Un reciente estudio independiente ha evidenciado que los niños blancos de clase trabajadora en Inglaterra presentan un desempeño académico significativamente inferior al de otros grupos, lo que pone en cuestión la igualdad de oportunidades en el sistema educativo. El informe subraya que estos estudiantes son los que menor rendimiento muestran y están cada vez más marginados dentro de la estructura escolar vigente.

El análisis revela que menos de la mitad de estos niños alcanza un nivel adecuado de desarrollo a los cinco años, mientras que casi tres cuartas partes de los niños que no dependen de ayudas para la alimentación escolar sí llegan a ese nivel. En cuanto a los exámenes clave de educación secundaria, solo un poco más de un tercio de estudiantes blancos de clase trabajadora logra notas satisfactorias en asignaturas fundamentales como inglés y matemáticas, a diferencia del 72 % registrado en alumnos que no reciben comidas gratuitas.
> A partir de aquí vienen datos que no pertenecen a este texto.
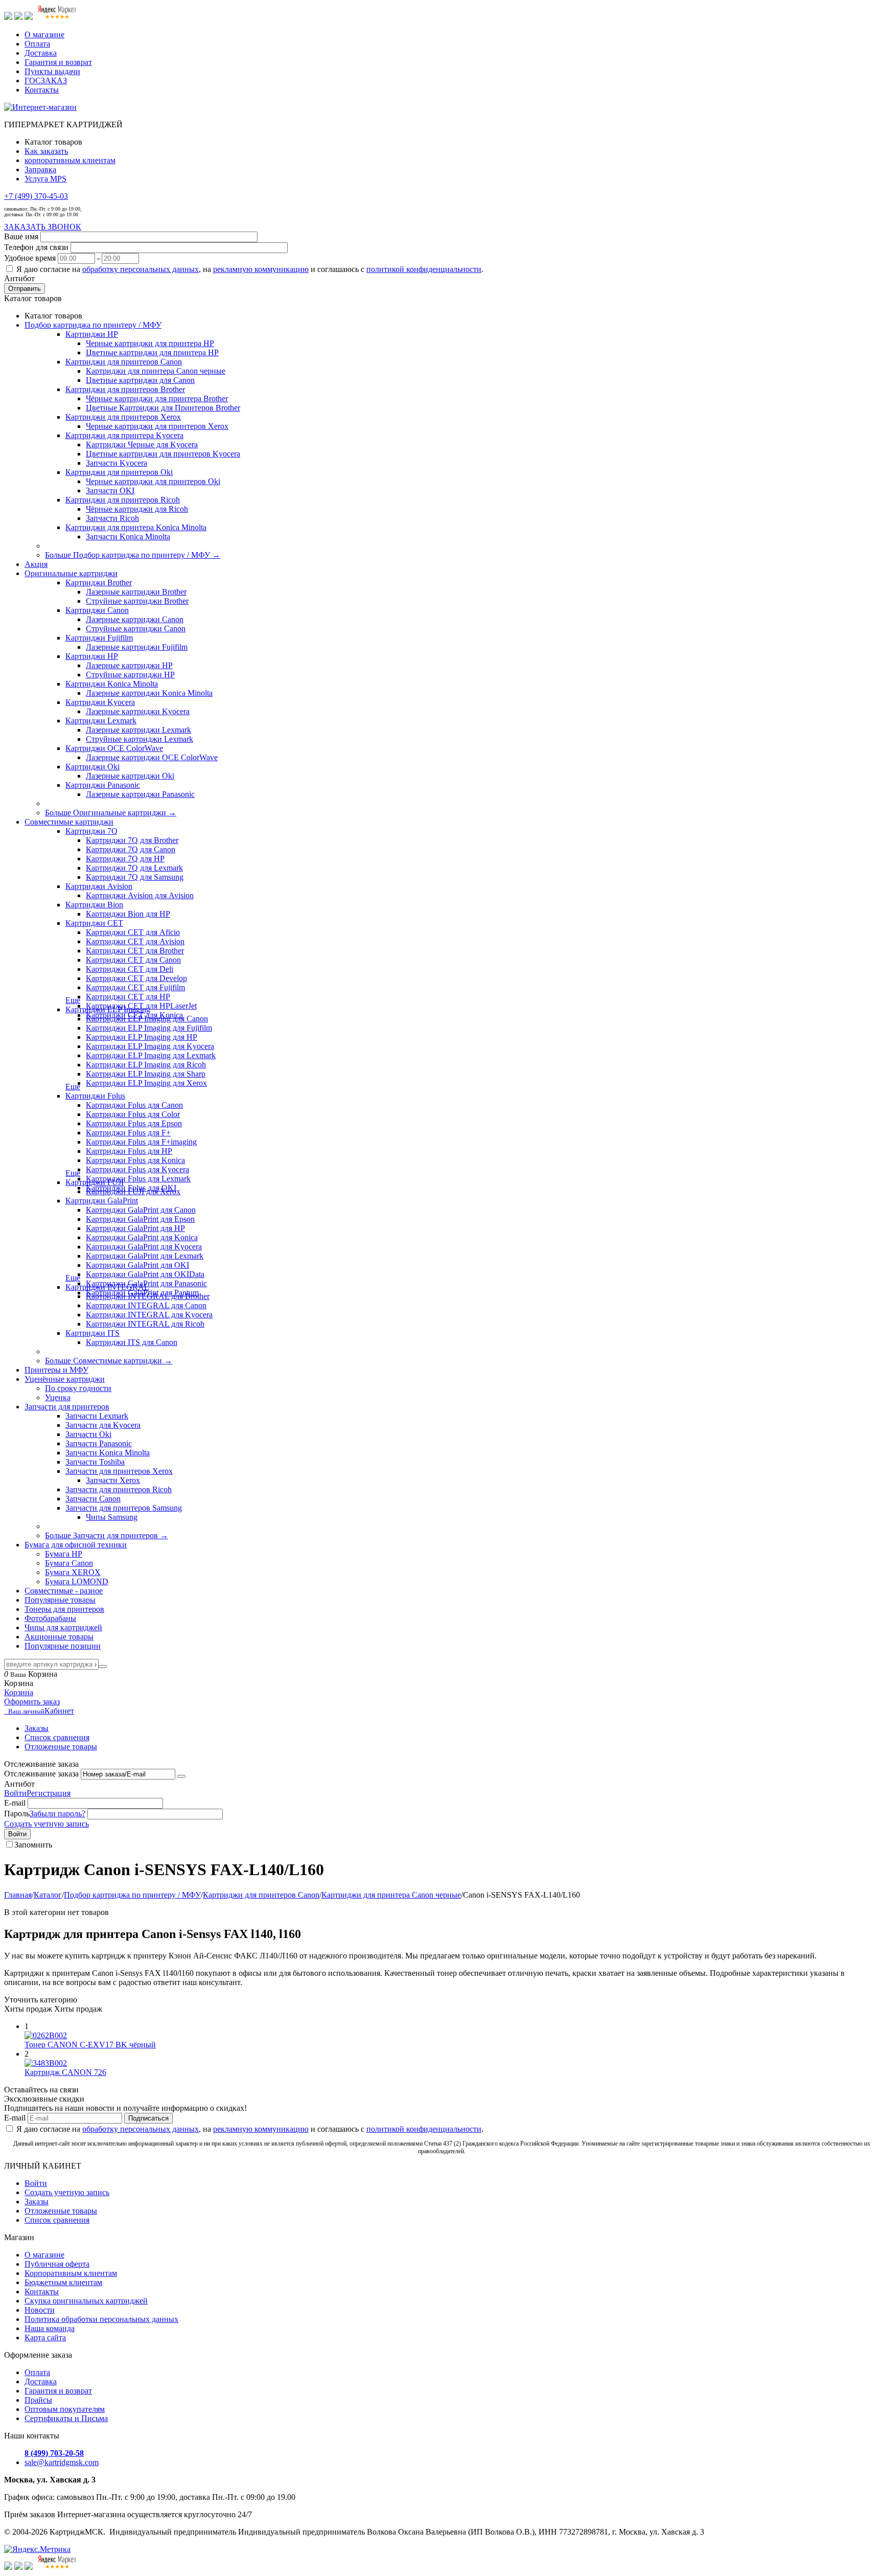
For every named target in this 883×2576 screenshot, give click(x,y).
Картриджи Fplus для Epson (134, 1123)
El estudio también destaca la creciente percepción negativa que las familias blancas de clase trabajadora tienen respecto a la capacidad del sistema educativo para garantizar un futuro exitoso a sus hijos. En respuesta a esta problemática, el informe plantea 24 recomendaciones orientadas a impulsar cambios estructurales. Entre ellas se incluyen medidas como la provisión de transporte público gratuito para jóvenes hasta los 21 años, la extensión de las 30 horas de guardería gratuita a todas las familias en situación de desventaja y una notable ampliación de los programas de formación profesional.